Allora, come ha fatto il Qatar a costruirsi una squadra da finale di Mondiale? Approfittando della regola della Federazione internazionale di pallamano secondo la quale la nazionalità è tutto fuorché scolpita nel marmo dello stato civile. Solo tre veri qatarensi figurano nella selezione nazionale, mentre i loro compagni sono di origini francesi, montenegrine, bosniache, tunisine, egiziane, spagnole o cubane.

Questo fenomeno di naturalizzazione d’occasione non è proprio solo della pallamano, dove è semplicemente semplificato: si può cambiare squadra nel corso della carriera, a patto di restarci almeno per tre anni prima di tornare alla propria maglia. Abdellatif Bohli, direttore tecnico della squadra qatarense ed egli stesso di origini tunisine, aveva dichiarato nel 2013: “Noi prepariamo il Mondiale nel rispetto del regolamento.
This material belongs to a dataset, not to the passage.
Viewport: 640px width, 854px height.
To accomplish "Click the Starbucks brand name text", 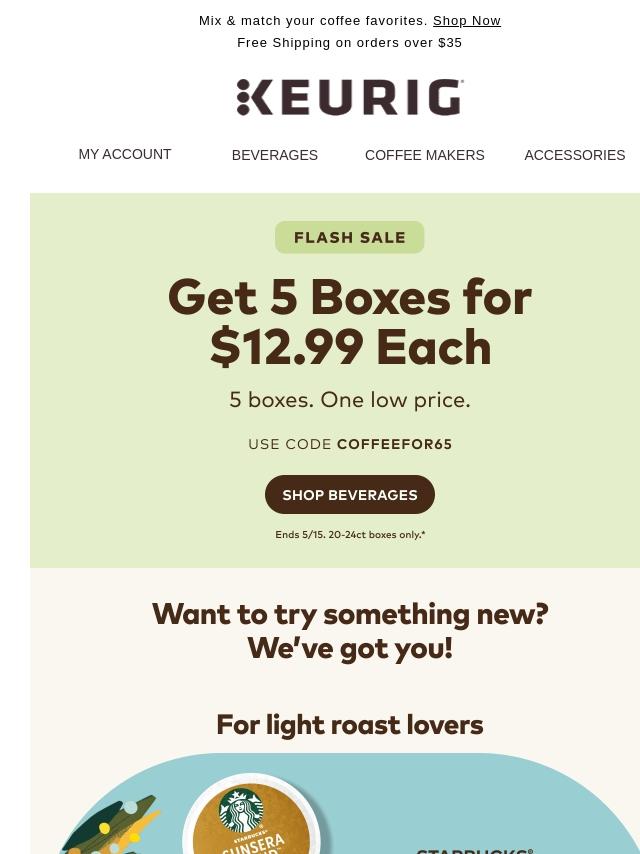I will coord(474,851).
Tutti sanno che alcuni giocatori sono stati naturalizzati con questa prospettiva”. Quando poi gli veniva chiesto quali fossero le sue ambizioni per il Qatar, all’epoca del “suo” Mondiale Bohli rispondeva: “I quarti di finale, e magari anche di più”. Obiettivo raggiunto.

Incoraggiato da un pubblico che non ha di certo percepito tutte le sottigliezze della pallamano, ma più che altro ne ha vissuto l’entusiasmo crescente man mano che la sua squadra avanzava, il Qatar può arrivare ancora più in alto?

Gilles Dhers è a capo della sezione sportiva di Libération.